GOAL OF THE EXERCISE →
Rewrite the stretch of lines from the one containing "The image size" through the one containing "Tap the audio", switching "button" to "toggle" and keeping everything else the same.

>> Start

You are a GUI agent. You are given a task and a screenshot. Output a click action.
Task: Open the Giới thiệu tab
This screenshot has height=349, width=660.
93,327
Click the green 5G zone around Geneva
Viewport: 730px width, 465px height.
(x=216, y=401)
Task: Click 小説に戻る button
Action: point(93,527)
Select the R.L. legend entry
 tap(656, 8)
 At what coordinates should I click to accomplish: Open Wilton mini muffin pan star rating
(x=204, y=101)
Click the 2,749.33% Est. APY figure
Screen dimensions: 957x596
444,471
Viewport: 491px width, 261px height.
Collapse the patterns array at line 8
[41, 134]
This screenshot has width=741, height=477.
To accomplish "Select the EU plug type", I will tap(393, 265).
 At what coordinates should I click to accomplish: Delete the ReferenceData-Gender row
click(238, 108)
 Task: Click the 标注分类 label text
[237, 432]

>> End
>> Start

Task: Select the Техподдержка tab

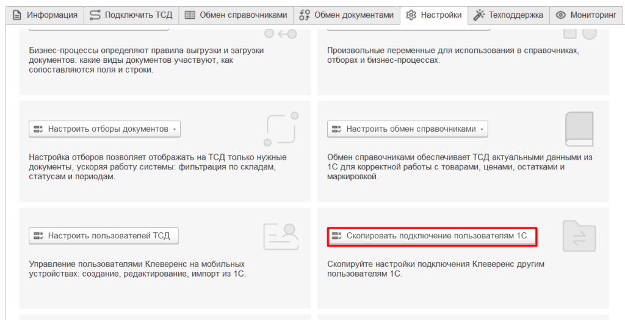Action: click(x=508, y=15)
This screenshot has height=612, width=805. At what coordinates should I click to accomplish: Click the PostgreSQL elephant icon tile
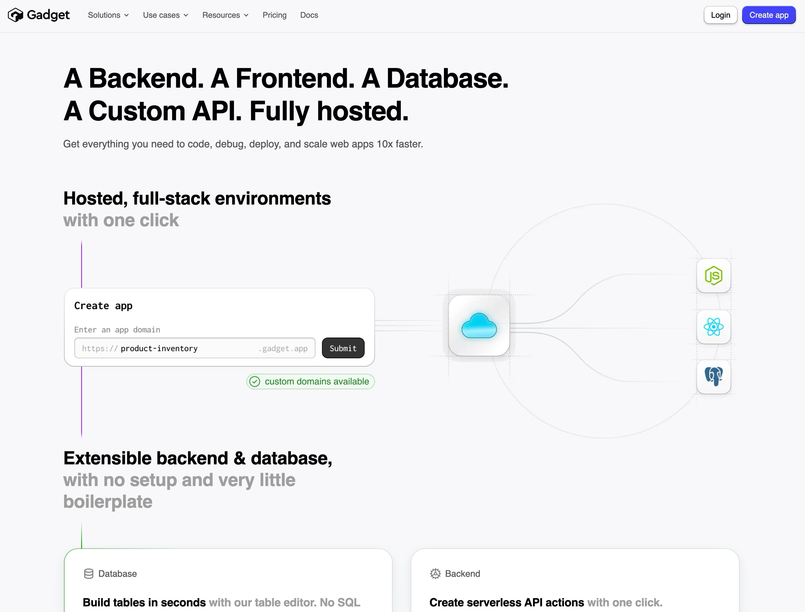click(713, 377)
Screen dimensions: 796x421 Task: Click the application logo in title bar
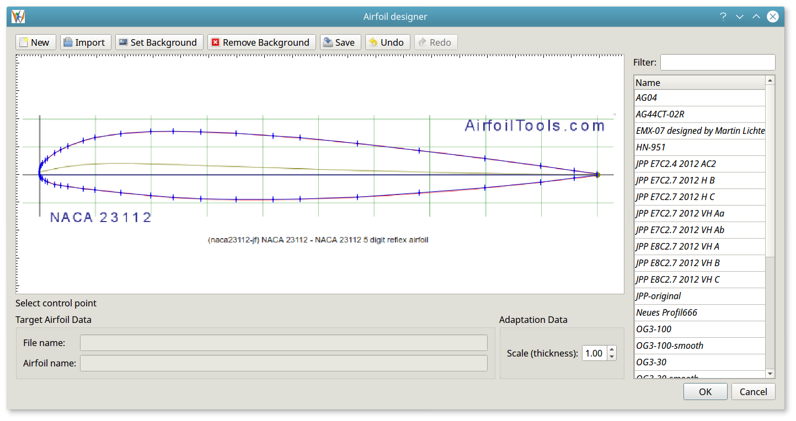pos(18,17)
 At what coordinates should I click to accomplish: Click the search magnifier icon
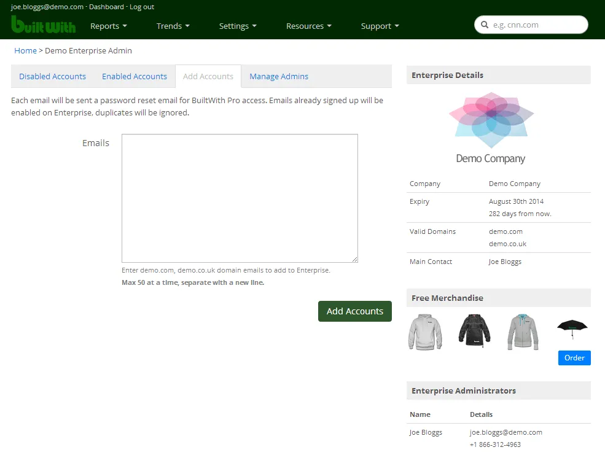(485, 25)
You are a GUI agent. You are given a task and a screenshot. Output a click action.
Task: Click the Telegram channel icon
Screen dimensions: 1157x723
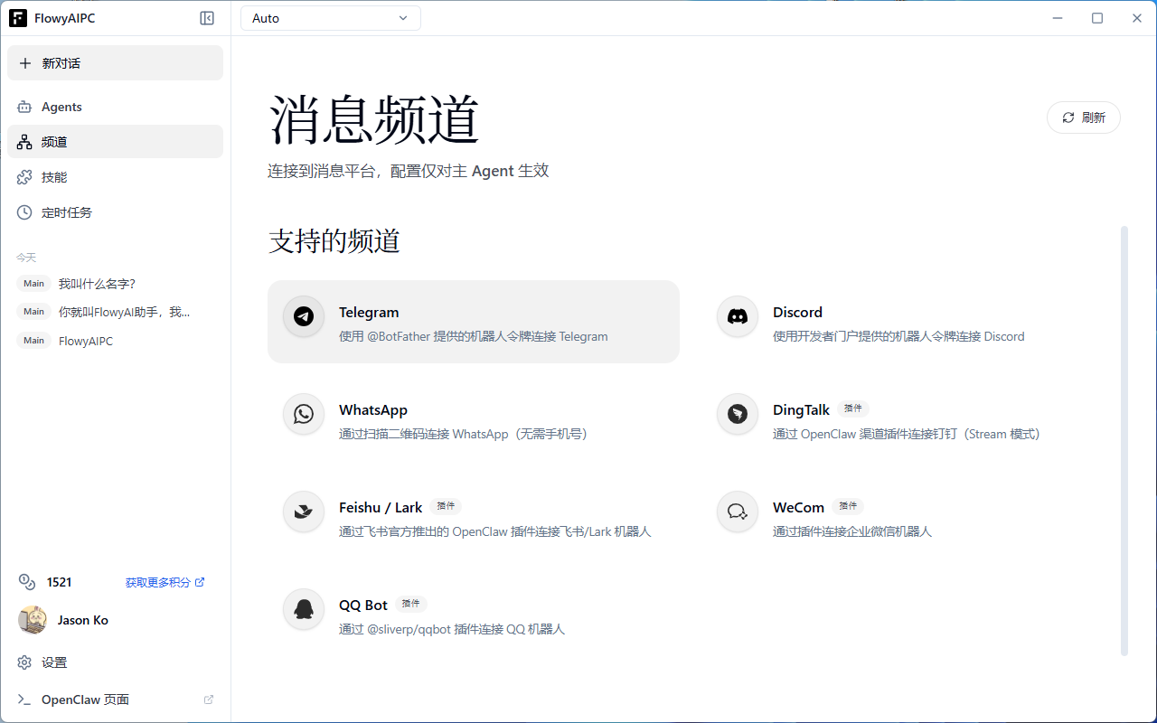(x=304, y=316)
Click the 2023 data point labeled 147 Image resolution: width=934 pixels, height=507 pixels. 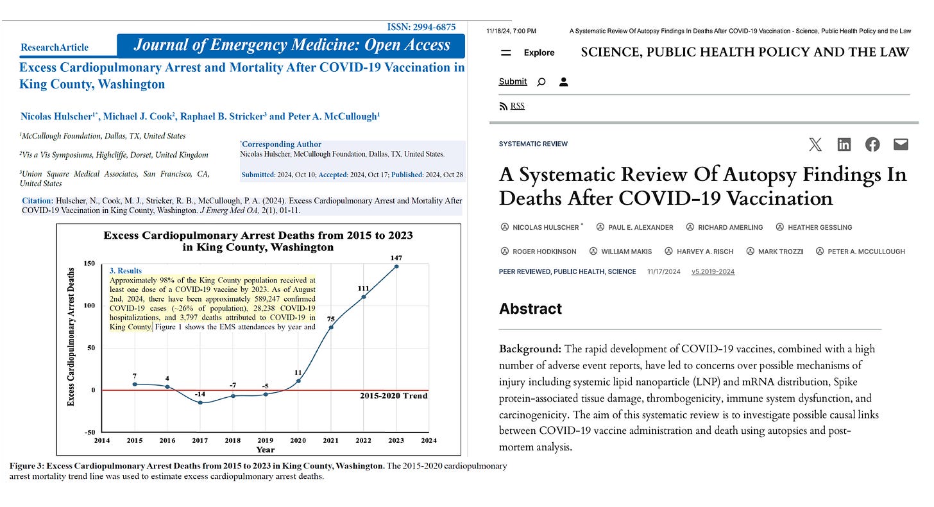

>> End
>> Start

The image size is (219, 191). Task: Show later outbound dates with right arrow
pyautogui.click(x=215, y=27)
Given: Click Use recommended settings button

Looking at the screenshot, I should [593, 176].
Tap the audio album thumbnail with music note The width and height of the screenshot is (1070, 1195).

>> End

EXPECTED OUTPUT →
The image size is (219, 191). Task: Show later outbound dates with right arrow
pyautogui.click(x=215, y=27)
Given: Click Use recommended settings toggle

Looking at the screenshot, I should [593, 176].
Tap the audio album thumbnail with music note The width and height of the screenshot is (1070, 1195).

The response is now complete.